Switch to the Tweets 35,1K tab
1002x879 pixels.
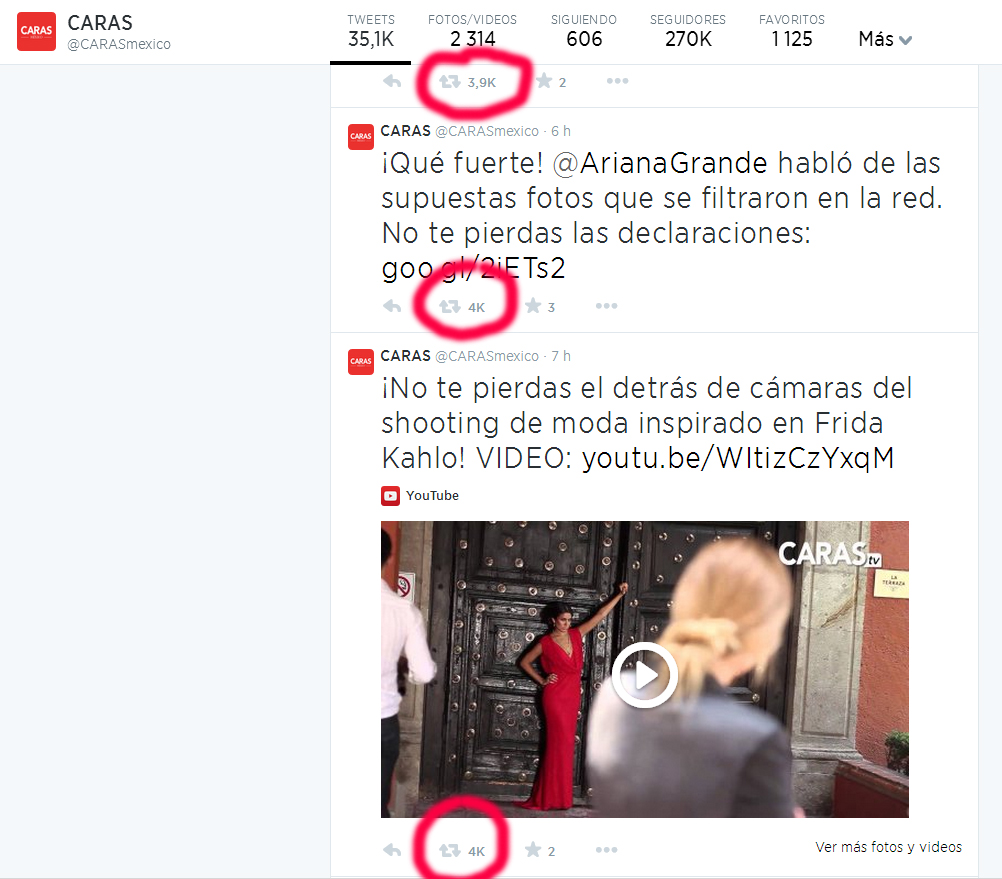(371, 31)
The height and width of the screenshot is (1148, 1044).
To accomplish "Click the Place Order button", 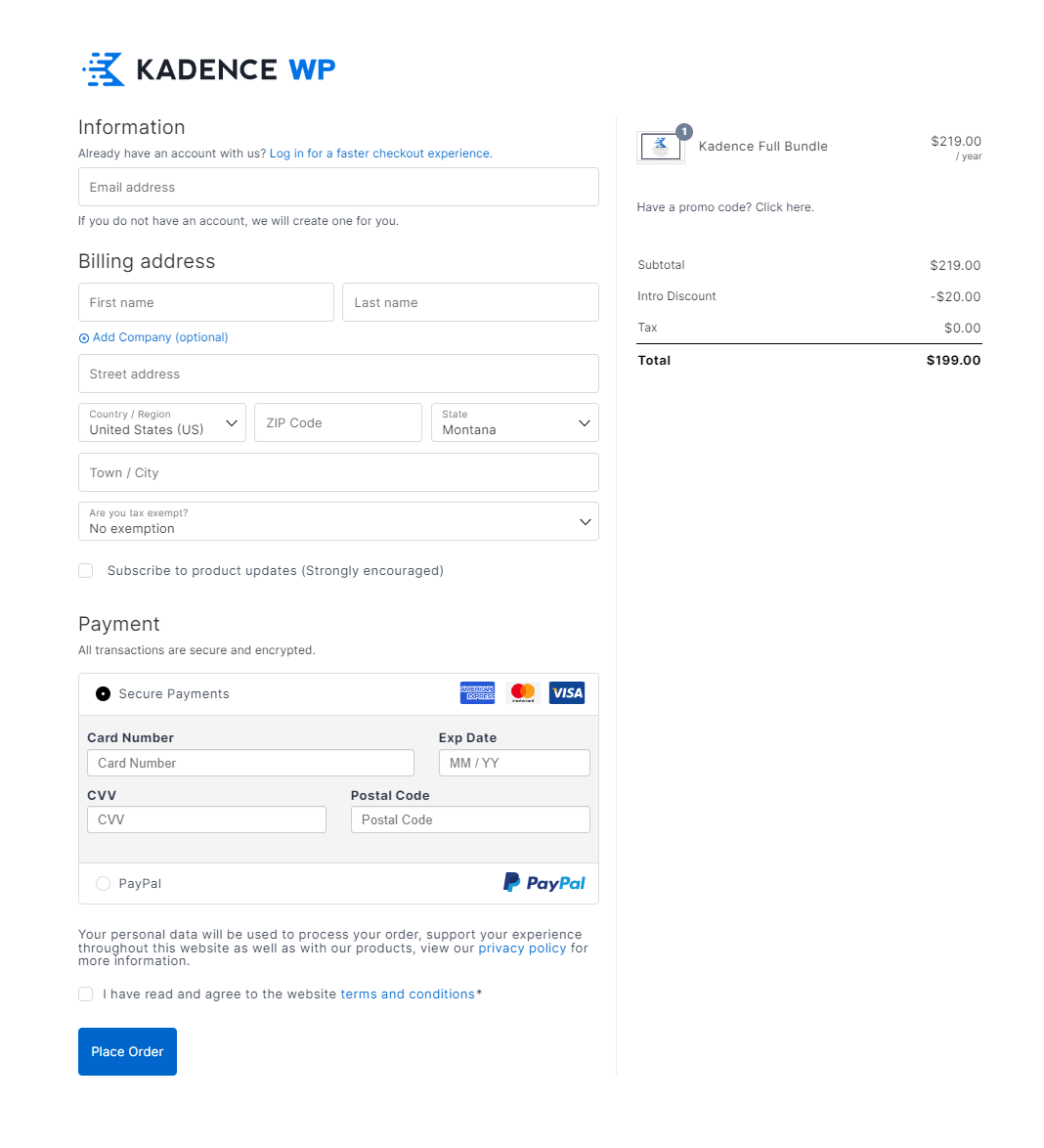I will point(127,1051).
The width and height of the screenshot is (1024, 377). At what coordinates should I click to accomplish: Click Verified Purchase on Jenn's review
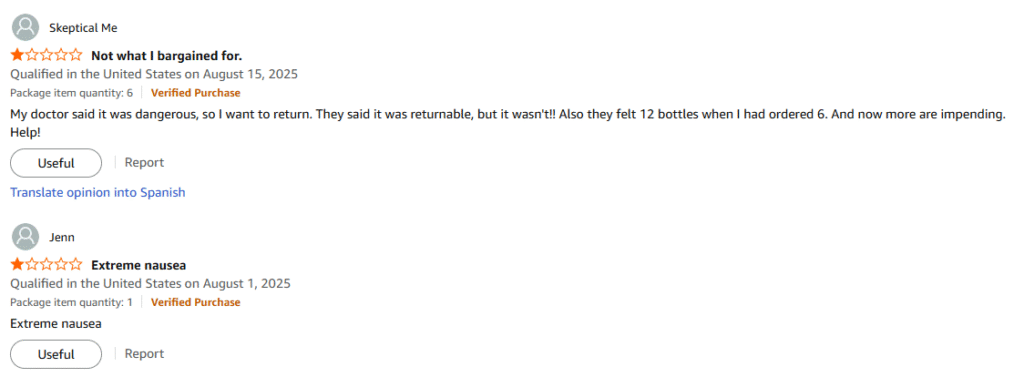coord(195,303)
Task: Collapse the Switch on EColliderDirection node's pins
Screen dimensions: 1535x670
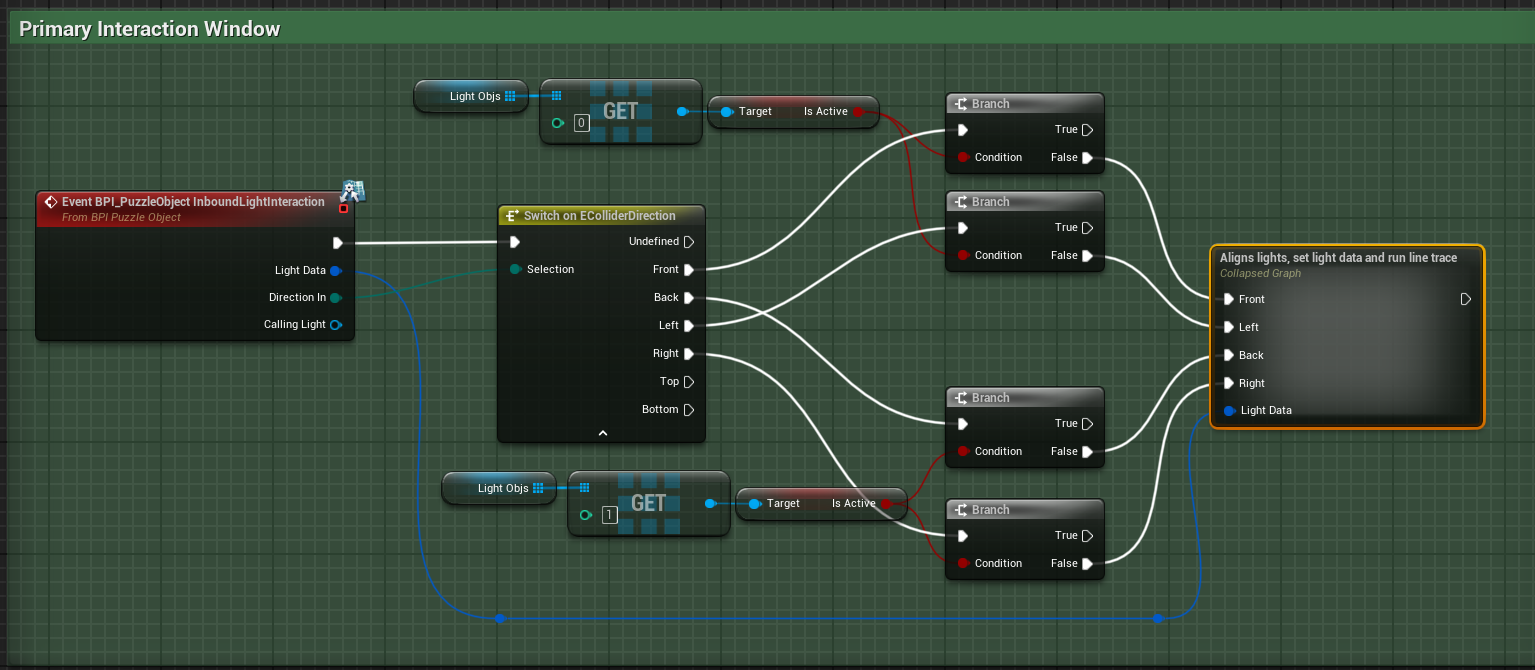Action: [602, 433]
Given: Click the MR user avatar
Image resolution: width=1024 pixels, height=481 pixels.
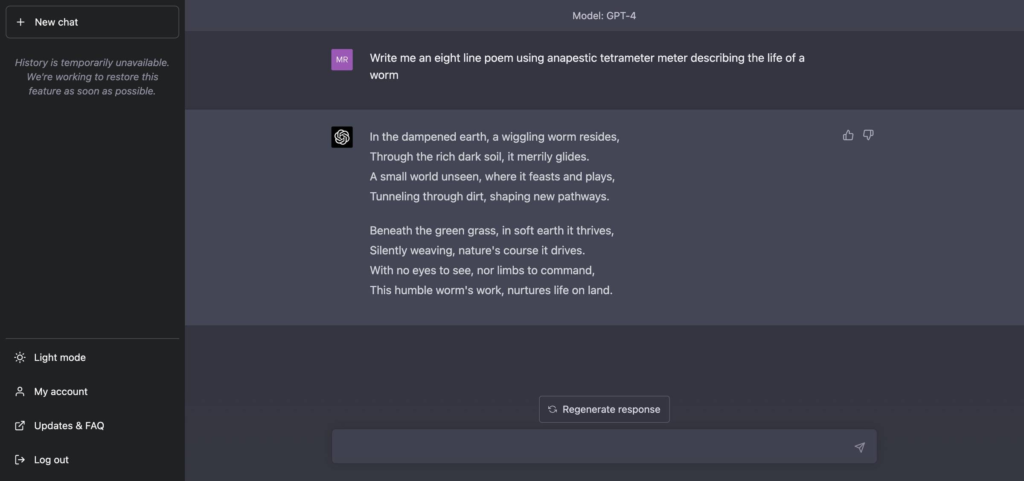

What the exercise asks →
Looking at the records above, how many of their lines carry the string "Switch"? Answer with the number and nothing else.

Response box →
2